We also used standard machine learning algorithms. We checked the quality of the separation of time epochs from original EEG signals related to the state of rest of each person and epochs pertaining to the preparation for the execution, i.e., containing RP patterns. A detailed determination of initial time boundaries of the pre-movement RP patterns allowed to extract from original EEG epochs, containing only the desired pre-motor brain patterns. The main goal of analysis was to prove, that classification accuracy on the data sets with determined time boundaries of epochs, higher than classification accuracy on the data sets with standard time intervals (500 ms) of epochs containing RP patterns. On average, the developed method has increased the accuracy of the binary classification by 32% for the right and 26% for the left arm. The maximum observed classification accuracy calculated separately for each subject, in some cases, increased to 99% for the right arm and to 100% for the left arm. Results obtained allow us to prove that the method of adaptive search we developed is able to effectively and reliably determine the time intervals when the functional state of brain structures transit from idle activity or default mode to the actual motor task. These transitions between states are important for identifying the presence of a target movement preparation and motor imagery EEG patterns potentially suitable for control in the circuit of “Brain-computer” or “Brain-to-Brain” systems.

6 Conclusion

This study presents a new method for automatic detection in the spontaneous bioelectric activity of the human brain of specific, invariant patterns of activity associated with the execution of voluntary motor acts by individuals. An adaptive band-pass filter with bandwidth closely matching the spectrum of the desired pre-motor EEG patterns preceding the execution of actual movements was synthesized based on Singular Spectrum Analysis methodology. The preliminary filtering of the original EEG signals provides the required sensitivity for subsequent searching of time boundaries of this pattern in time domain. The search function calculates the Hausdorff distance between two neighboring sliding time windows and reflects the presence of time boundaries of the pattern. If there is an initial or final boundary of the desired pattern in any pair of the neighboring sliding windows, the criterion function acquires its local maximum value.

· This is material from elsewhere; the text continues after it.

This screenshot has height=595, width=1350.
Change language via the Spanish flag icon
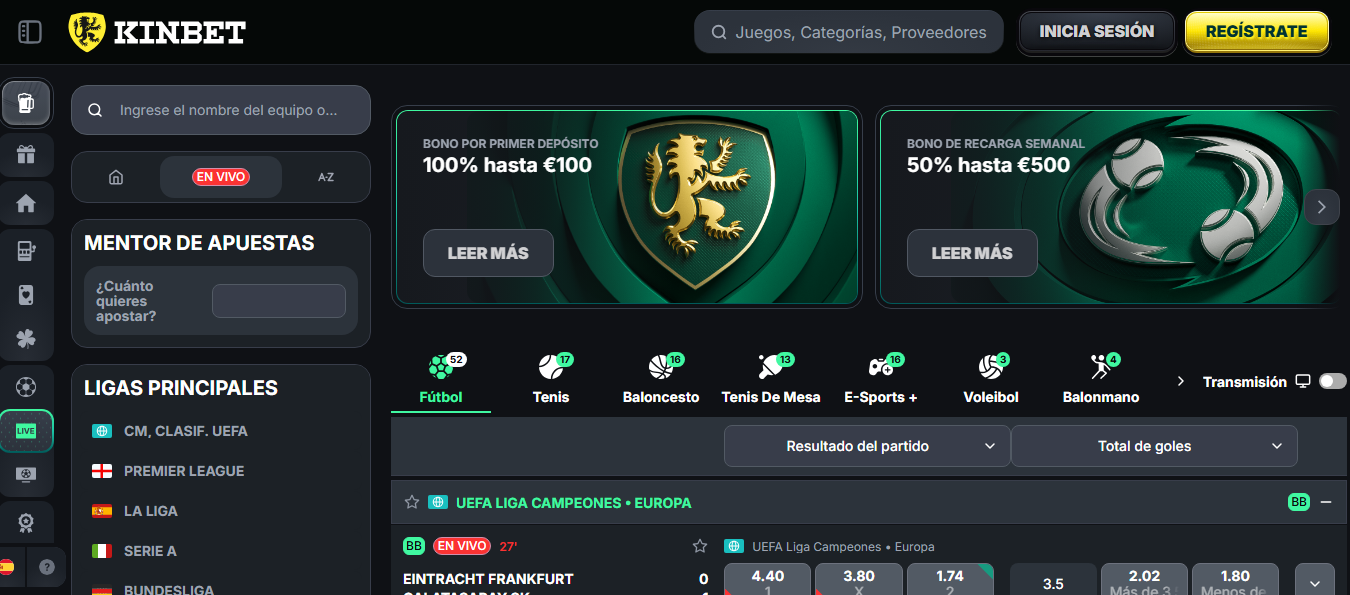(7, 567)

The correctness of the developed method was confirmed with standard machine learning tools through the validation of the adaptive search method carried out on the general set of initial data. Computational experiments have convincingly demonstrated that the use of the developed method is possible to provide reliable detection of induced pre-motor EEG patterns and the correct determination of their time intervals. Extracting from original EEG signals of those epochs, that containing only the desired pre-motor brain patterns made it possible to increase the accuracy of binary classification for all subjects without exception by 29% on average and reach maximum values of 99% for the right arm and to 100% for the left arm with some subjects.

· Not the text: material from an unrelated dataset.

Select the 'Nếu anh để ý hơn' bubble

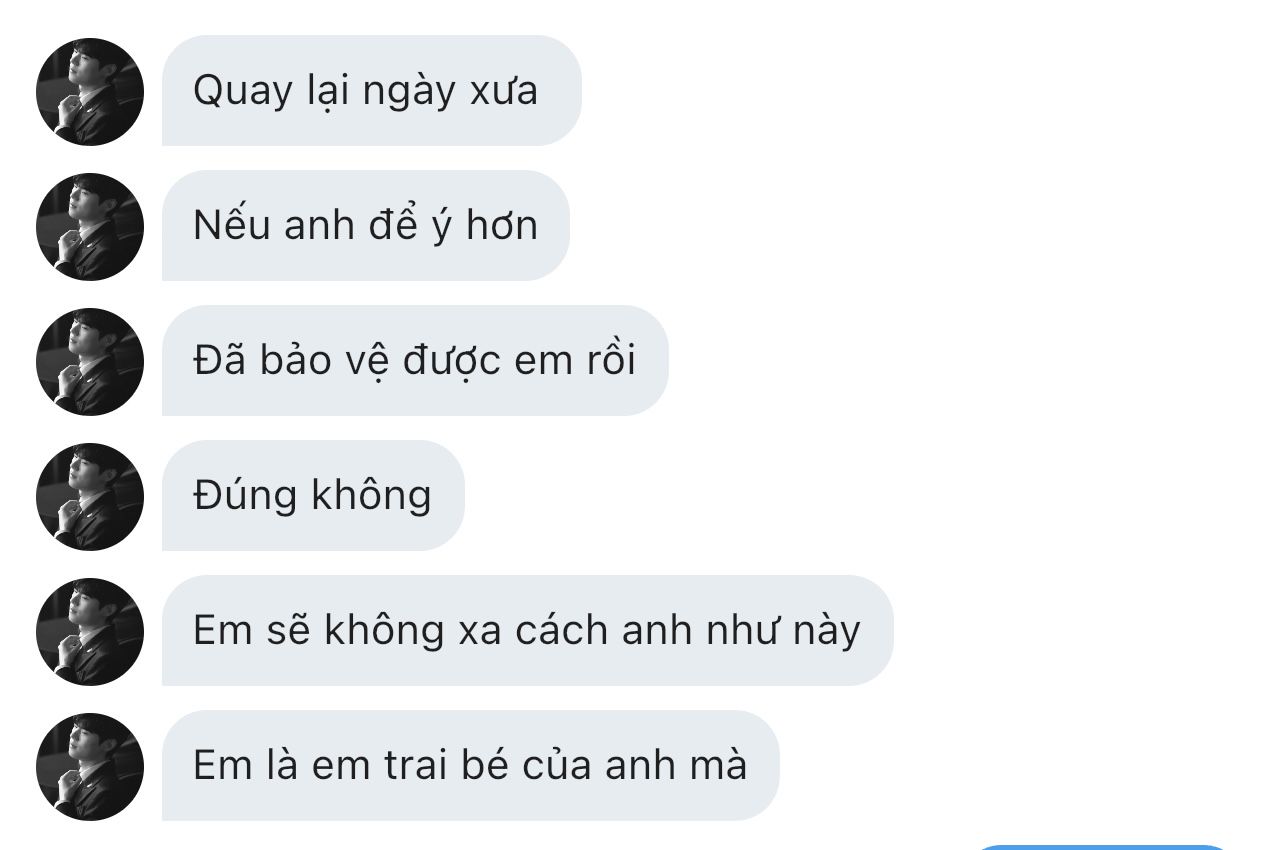pos(366,226)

The developed method can be a reliable tool for solving applied problems of neural control in the BCIs circuit, as well as increasing the overall reliability of Neural interfaces for various purposes. We consider potential brain signals such as movement-related EEG patterns as well as the goals of BCI-based therapeutic applications. These useful BCI applications rely mostly on original and adaptive signal-processing technologies.